LISTED ENTRIES:

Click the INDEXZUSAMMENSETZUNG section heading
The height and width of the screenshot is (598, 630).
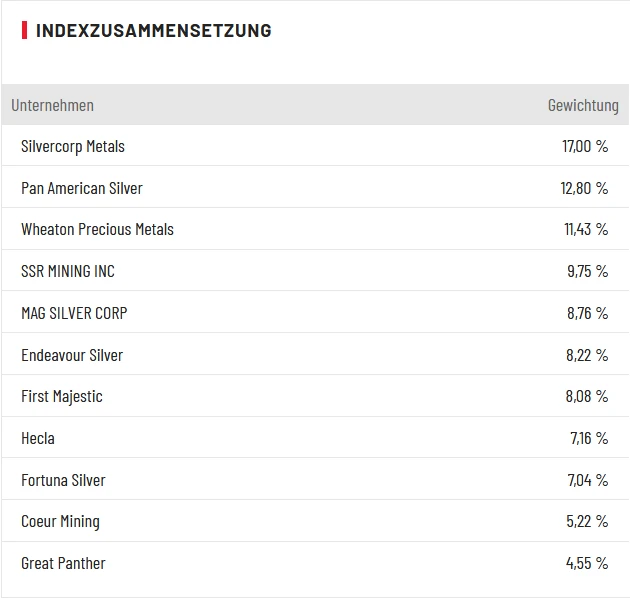(x=153, y=30)
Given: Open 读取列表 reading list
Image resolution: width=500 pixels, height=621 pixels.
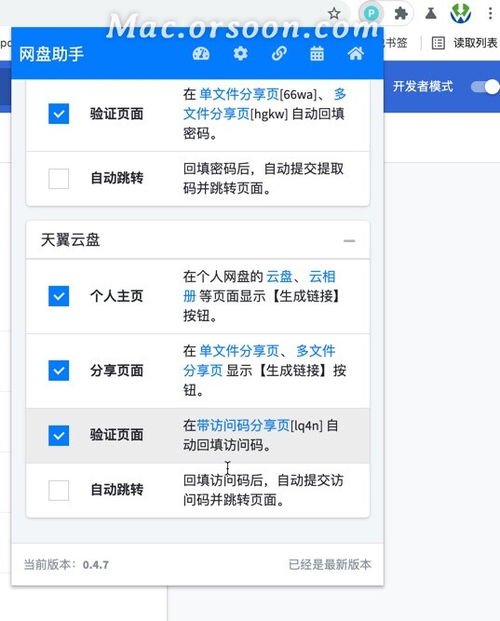Looking at the screenshot, I should [465, 43].
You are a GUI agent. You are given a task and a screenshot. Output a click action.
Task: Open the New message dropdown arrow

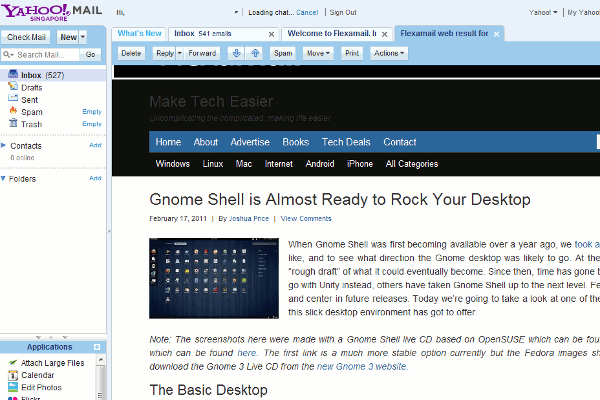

TASK DESCRIPTION: Would you print all of the material exactly as written, minus the pictures?

ANSWER TO THE PROBLEM:
Click the INDEXZUSAMMENSETZUNG section heading
The height and width of the screenshot is (598, 630).
(x=153, y=30)
Given: Open 读取列表 reading list
Image resolution: width=500 pixels, height=621 pixels.
Looking at the screenshot, I should [465, 43].
You are a GUI agent. You are given a task and a screenshot. Output a click action.
Task: Open the New message dropdown arrow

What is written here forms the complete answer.